• **What the task asks**: All that is needed is the line containing "Task: Click the first smiley rank icon" and the lines after it to the end of the material, written out exactly, pictures left aside.

### Data under study

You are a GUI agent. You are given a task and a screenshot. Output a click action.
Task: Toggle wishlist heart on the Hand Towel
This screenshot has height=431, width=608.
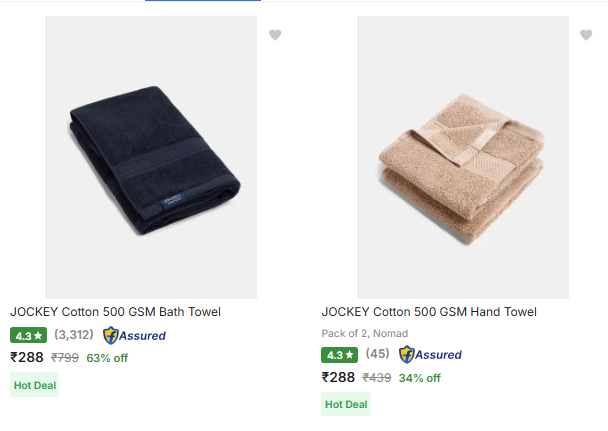586,35
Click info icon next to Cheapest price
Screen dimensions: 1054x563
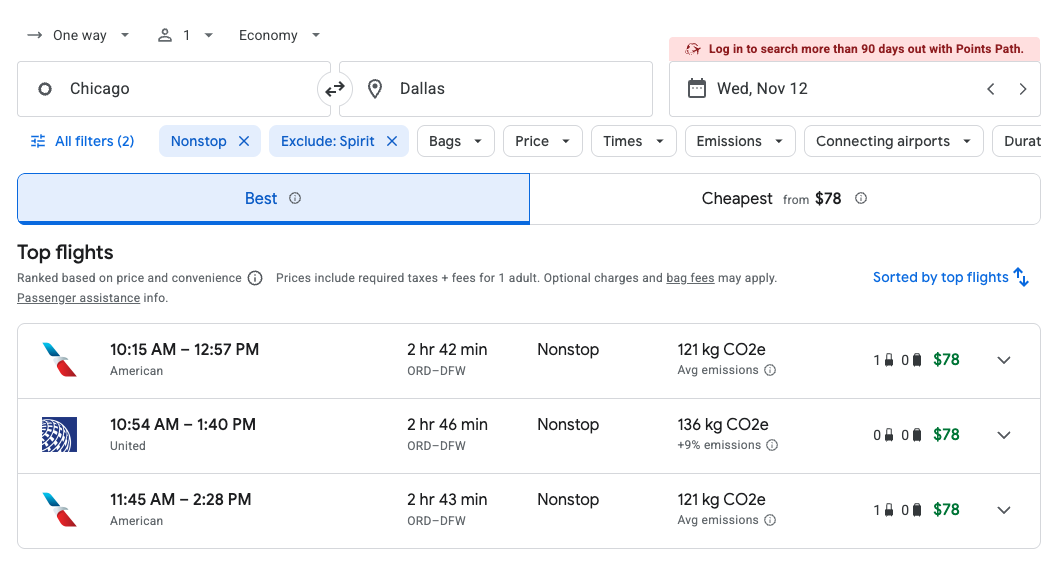pyautogui.click(x=860, y=198)
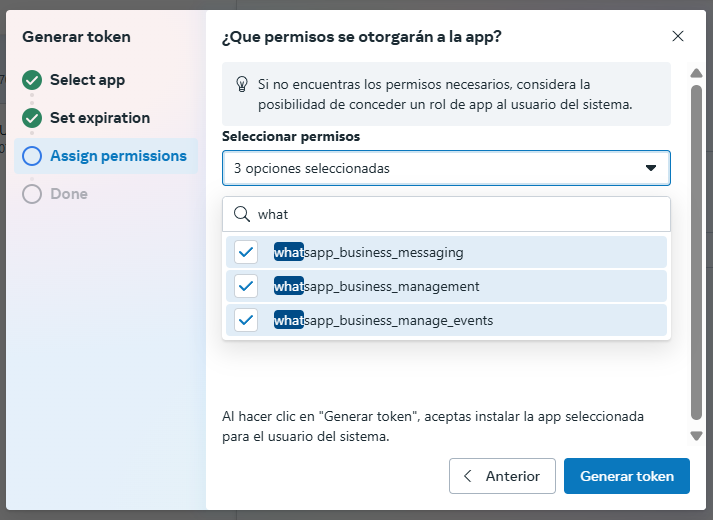
Task: Uncheck whatsapp_business_manage_events permission
Action: coord(246,320)
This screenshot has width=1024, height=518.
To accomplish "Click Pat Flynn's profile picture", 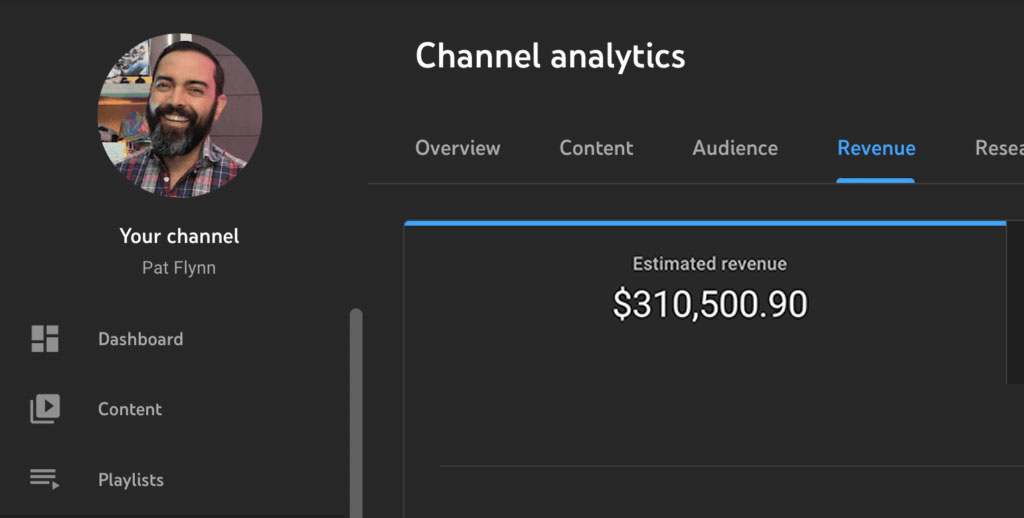I will coord(180,115).
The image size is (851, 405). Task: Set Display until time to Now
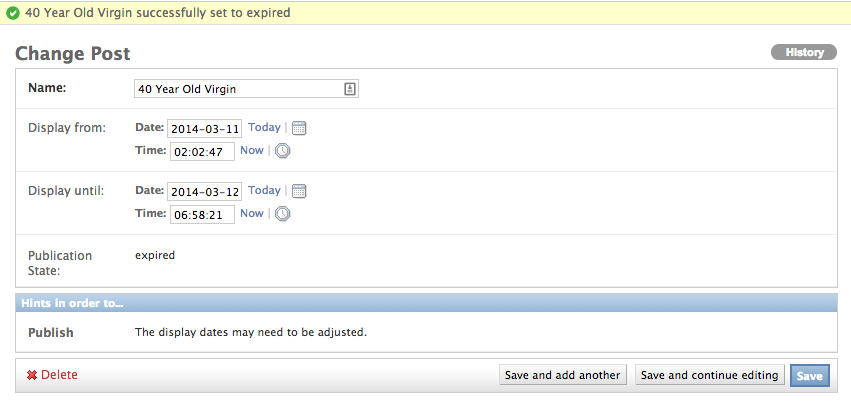252,213
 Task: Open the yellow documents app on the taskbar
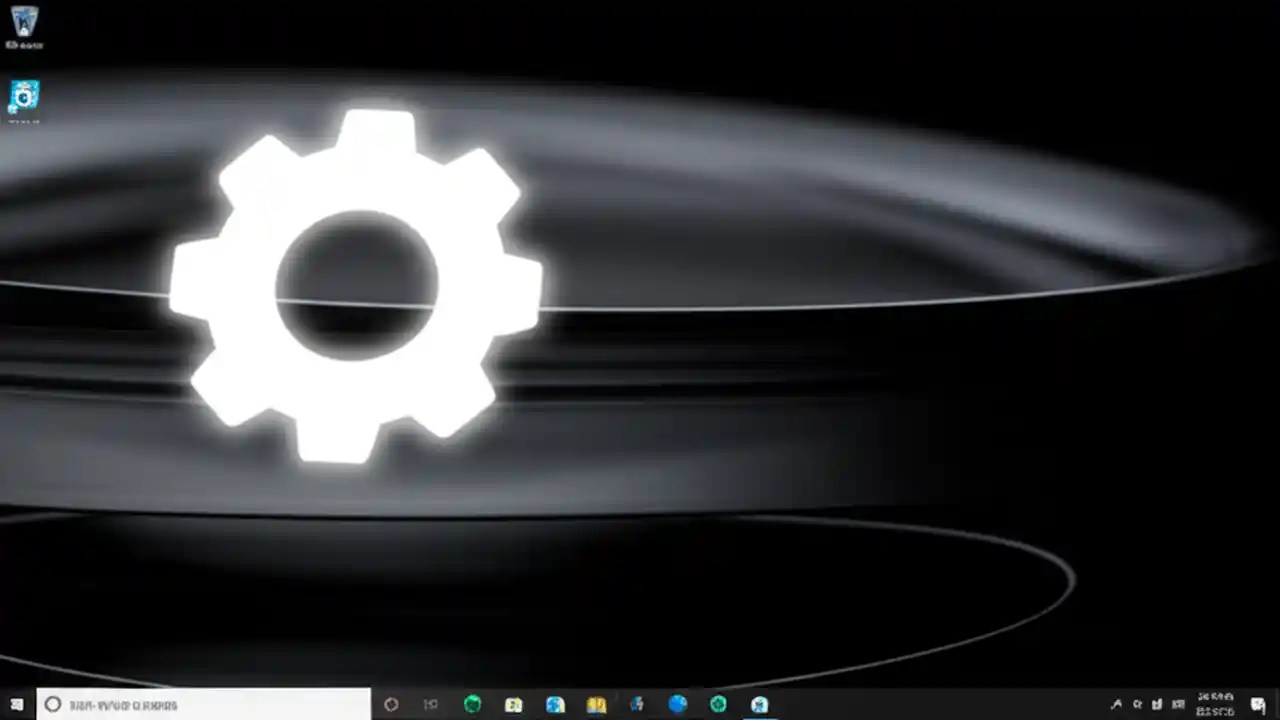click(596, 705)
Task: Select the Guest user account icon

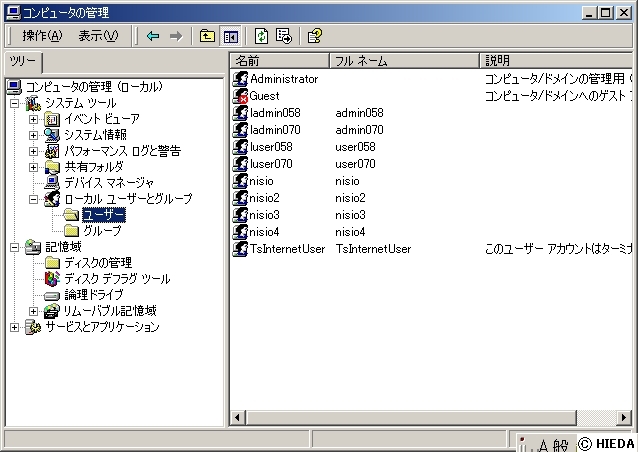Action: [x=241, y=96]
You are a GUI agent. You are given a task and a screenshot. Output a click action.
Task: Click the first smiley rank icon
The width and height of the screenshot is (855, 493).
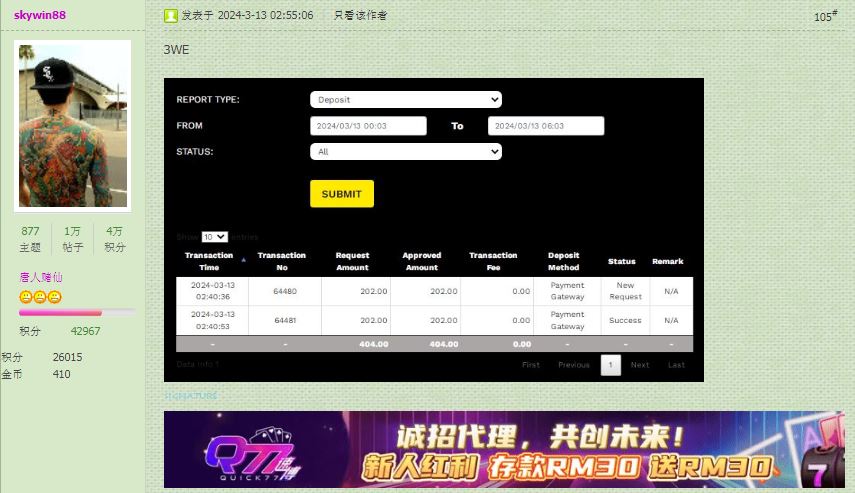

######

• **Answer for this exercise**:
Task: Click the first smiley rank icon
The width and height of the screenshot is (855, 493).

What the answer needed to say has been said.